Allianz is not the only insurer integrating its divisions

When Allianz announced it would be combining its personal lines and specialty division into Allianz Retail, thoughts automatically turned to tales of reducing expenses and curbing overhead costs.

In the face of an £83m flooding bill, news that personal lines general manager Nick Hall and Allianz specialty general manger Gareth Jones were the leaving the company with John Dye being handed the reigns to their divisions, could logically be perceived as an attempt for the company to maintain profits in a challenging market.

But chief executive Andrew Torrance has steadfastly maintained that is not the case.

The changes, he said, are not a mission to reduce expenses but a move to run business in a more aligned manner to realize the company’s substantial growth ambitions.

Strategically it makes sense for the two divisions to become more closely entwined.

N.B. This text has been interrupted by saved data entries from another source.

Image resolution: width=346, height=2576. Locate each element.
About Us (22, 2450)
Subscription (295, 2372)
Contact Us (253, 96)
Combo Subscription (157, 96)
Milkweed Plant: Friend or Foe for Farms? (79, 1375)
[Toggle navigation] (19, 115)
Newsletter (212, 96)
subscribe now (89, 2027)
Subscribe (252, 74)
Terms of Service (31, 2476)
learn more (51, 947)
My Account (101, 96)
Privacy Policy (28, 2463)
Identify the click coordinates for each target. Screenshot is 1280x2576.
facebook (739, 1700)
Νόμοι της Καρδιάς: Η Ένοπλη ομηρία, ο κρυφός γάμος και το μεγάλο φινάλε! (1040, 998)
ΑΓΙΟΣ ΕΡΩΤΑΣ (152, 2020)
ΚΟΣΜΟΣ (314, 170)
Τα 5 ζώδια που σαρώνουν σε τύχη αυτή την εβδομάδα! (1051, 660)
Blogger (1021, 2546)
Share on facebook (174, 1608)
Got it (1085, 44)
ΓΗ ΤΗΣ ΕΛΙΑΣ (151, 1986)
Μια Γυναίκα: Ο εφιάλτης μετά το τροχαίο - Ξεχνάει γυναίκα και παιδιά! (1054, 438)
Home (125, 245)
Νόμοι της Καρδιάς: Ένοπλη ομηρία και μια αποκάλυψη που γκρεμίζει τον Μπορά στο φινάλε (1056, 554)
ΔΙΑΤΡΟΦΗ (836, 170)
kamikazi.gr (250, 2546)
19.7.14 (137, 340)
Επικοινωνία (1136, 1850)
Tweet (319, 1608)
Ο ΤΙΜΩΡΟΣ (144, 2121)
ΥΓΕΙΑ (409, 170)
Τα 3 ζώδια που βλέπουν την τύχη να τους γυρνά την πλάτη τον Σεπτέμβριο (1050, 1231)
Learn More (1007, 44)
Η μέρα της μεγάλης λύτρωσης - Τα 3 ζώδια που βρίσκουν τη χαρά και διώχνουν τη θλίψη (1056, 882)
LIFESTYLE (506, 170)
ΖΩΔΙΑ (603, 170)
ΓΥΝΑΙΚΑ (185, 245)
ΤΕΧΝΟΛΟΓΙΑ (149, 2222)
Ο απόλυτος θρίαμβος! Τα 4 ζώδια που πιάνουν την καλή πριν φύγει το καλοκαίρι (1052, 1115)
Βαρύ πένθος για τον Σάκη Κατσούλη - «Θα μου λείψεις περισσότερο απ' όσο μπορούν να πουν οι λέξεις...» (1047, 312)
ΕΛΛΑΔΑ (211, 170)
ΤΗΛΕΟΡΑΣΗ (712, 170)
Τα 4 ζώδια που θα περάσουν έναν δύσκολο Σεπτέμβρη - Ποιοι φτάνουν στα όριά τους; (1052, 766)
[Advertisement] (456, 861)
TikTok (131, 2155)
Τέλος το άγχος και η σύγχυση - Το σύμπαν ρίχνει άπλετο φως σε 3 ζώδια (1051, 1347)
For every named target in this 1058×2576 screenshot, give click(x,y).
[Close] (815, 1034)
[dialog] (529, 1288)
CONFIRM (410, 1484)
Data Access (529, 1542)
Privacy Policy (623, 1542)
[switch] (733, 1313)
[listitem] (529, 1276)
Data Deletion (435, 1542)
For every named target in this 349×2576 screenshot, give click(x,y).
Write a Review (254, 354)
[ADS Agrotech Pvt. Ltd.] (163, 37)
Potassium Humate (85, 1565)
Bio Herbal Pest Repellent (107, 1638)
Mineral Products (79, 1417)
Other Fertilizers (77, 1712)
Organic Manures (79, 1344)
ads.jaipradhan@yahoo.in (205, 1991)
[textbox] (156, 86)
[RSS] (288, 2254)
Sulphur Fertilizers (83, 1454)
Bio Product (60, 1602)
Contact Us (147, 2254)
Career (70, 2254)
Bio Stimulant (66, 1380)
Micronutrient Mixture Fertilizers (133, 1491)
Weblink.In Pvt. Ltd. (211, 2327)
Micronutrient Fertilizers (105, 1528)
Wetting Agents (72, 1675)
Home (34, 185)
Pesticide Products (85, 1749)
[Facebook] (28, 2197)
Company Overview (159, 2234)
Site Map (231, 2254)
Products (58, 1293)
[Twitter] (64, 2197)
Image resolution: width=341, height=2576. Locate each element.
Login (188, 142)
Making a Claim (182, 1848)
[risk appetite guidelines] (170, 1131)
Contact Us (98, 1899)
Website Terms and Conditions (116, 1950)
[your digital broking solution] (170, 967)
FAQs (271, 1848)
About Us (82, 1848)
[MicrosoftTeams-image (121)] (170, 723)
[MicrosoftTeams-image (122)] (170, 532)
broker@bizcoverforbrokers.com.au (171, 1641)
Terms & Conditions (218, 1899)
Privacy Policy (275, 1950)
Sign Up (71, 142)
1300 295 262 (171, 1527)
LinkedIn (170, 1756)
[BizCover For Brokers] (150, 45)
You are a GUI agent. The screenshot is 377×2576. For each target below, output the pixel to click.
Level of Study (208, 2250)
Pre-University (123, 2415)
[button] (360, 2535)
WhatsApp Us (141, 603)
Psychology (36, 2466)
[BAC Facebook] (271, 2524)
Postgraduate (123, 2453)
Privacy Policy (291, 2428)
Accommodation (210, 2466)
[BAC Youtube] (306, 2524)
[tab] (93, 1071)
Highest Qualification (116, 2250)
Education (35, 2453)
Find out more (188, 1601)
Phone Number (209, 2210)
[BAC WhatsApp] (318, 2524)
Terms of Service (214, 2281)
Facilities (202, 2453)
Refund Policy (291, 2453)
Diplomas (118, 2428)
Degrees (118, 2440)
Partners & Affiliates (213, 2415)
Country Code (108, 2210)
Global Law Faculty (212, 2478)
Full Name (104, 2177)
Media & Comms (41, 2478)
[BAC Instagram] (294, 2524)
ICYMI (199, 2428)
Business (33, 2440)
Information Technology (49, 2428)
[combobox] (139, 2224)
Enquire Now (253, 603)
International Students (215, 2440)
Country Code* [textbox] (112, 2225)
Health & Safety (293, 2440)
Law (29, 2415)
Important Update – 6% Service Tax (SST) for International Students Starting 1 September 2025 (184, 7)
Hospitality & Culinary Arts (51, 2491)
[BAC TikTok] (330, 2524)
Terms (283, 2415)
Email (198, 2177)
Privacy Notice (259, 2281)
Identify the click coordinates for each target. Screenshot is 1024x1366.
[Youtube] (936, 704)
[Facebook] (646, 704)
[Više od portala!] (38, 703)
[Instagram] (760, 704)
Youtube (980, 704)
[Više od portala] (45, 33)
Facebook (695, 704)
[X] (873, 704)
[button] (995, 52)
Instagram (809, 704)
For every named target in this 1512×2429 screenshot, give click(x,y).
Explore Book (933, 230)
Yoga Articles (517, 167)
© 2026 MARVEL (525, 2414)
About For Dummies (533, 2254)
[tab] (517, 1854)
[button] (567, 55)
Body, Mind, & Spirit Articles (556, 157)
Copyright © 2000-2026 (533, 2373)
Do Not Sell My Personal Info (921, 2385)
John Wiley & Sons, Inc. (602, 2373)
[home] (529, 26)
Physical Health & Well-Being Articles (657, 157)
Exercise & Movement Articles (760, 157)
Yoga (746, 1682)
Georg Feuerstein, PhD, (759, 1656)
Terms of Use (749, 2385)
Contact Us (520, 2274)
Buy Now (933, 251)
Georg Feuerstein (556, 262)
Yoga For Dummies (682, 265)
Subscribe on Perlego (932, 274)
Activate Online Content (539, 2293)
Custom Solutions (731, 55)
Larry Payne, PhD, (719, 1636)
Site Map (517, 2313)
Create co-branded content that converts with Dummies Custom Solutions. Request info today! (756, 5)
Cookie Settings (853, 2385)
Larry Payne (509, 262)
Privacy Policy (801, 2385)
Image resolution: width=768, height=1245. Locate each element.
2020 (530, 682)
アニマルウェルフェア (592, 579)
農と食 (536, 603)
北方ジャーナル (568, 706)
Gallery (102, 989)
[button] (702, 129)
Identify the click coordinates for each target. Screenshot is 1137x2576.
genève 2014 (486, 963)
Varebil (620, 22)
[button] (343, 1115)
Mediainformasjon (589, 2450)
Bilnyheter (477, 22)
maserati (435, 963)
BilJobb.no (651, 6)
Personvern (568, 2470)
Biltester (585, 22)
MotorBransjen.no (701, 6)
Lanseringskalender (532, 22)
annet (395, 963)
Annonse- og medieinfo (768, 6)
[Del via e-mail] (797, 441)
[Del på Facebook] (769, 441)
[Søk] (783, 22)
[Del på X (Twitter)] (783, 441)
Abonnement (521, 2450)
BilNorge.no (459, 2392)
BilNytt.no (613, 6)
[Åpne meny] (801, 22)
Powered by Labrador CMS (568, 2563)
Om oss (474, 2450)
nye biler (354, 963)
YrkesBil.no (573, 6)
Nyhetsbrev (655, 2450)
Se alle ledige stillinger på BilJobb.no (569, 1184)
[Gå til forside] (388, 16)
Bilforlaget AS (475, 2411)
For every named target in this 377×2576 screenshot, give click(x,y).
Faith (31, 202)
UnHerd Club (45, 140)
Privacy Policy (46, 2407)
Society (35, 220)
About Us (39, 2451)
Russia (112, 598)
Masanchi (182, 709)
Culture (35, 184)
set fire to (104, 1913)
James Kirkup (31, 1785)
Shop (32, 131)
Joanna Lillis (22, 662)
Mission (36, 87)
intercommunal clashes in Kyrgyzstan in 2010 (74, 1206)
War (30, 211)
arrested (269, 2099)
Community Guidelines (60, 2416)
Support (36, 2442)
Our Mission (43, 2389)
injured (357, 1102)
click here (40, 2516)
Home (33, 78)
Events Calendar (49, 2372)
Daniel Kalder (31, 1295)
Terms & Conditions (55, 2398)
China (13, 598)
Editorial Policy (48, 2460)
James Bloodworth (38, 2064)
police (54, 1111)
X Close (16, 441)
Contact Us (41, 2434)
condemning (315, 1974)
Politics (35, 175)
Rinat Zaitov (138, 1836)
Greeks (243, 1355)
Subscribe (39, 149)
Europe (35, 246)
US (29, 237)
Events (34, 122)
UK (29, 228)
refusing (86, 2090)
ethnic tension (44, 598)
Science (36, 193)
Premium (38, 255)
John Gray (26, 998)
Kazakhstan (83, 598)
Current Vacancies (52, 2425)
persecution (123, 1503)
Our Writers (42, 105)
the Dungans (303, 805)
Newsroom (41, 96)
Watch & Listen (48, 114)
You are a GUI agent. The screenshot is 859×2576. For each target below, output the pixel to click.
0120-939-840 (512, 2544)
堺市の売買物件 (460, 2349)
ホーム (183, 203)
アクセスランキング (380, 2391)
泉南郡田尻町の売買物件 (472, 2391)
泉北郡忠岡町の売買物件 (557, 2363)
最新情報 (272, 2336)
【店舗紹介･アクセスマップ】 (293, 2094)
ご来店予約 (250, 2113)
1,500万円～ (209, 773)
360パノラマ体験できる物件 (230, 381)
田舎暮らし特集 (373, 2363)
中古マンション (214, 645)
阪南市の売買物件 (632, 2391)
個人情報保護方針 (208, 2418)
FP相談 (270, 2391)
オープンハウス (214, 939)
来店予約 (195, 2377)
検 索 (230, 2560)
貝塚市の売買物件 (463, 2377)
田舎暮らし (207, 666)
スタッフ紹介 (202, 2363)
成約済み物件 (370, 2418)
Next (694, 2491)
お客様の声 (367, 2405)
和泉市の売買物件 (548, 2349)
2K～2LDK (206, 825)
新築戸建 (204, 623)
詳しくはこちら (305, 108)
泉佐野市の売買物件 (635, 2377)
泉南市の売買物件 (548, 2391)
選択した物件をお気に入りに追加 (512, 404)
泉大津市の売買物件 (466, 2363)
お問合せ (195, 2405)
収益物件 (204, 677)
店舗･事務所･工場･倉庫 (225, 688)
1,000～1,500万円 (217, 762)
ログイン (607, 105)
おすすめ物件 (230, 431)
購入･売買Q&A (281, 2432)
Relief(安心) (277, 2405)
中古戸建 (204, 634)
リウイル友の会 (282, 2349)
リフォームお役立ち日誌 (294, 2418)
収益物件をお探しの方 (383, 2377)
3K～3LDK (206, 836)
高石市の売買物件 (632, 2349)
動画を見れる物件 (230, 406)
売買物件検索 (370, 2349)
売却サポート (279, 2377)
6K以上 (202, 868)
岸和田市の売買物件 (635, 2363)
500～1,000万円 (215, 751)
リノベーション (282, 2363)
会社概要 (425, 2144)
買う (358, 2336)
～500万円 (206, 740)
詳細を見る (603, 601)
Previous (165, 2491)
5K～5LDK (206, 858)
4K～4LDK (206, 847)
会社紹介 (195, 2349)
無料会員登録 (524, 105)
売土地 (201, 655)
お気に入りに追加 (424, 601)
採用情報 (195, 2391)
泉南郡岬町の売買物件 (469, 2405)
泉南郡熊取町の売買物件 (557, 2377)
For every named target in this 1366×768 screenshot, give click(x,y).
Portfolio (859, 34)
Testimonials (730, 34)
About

Perhaps it was a case in the past of one foot not knowing what the other was doing.

There will obviously now be numerous cross-selling and growth opportunities that were perhaps missed in the past.

Allianz would not be the first to embark on this strategy and according to one analyst it’s a trend likely to continue at this stage in the market cycle.

Three years ago brows were raised when Zurich announced that its public sector division, Zurich Municipal, would converge with its commercial lines business.

The company’s strategy was called in to question with many wondering what the benefits would be of combining municipal and commercial.

Zurich's rational was not all that different from Allianz's.

The two divisions, said Zurich, were similar in size and scope and shared common strategies. The convergence would allow municipal and commercial to share best practice advice and become a multi-niche specialist that could create new markets and growth.

Norwich Union has made similar moves recently with sweeping changes to its operating structure in order to streamline business.

The changes have seen RAC further integrated into NUI business and bring the management of its distribution channels under control of a single director, John Kitson.

The change was touted as an effort to bring greater cohesion between the channels.

Most recently NU’s changes have resulted in the job cuts of 30 director positions as more departments have become streamlined.

Mark Winlow, senior analyst at LECG, said the pattern of insurers merging divisions could be linked, in part, to the current stage of the market cycle.

Winlow predicts, however, integration and alignment have more to do with cost-cutting than chief executive's care to admit.

He said: “As the market softens then there is less chance of increasing rates and so a need to focus on costs. Rather than have claims people in personal lines and commercial lines and high net worth, for instance, why not put them all in a cross-channel claims function and give the overall claims director the task of reducing the overall cost? In the same way you can outsource IT, HR or marketing.”

Winlow said we can expect the trend to turn within three years as the market changes and new CEOs arrive.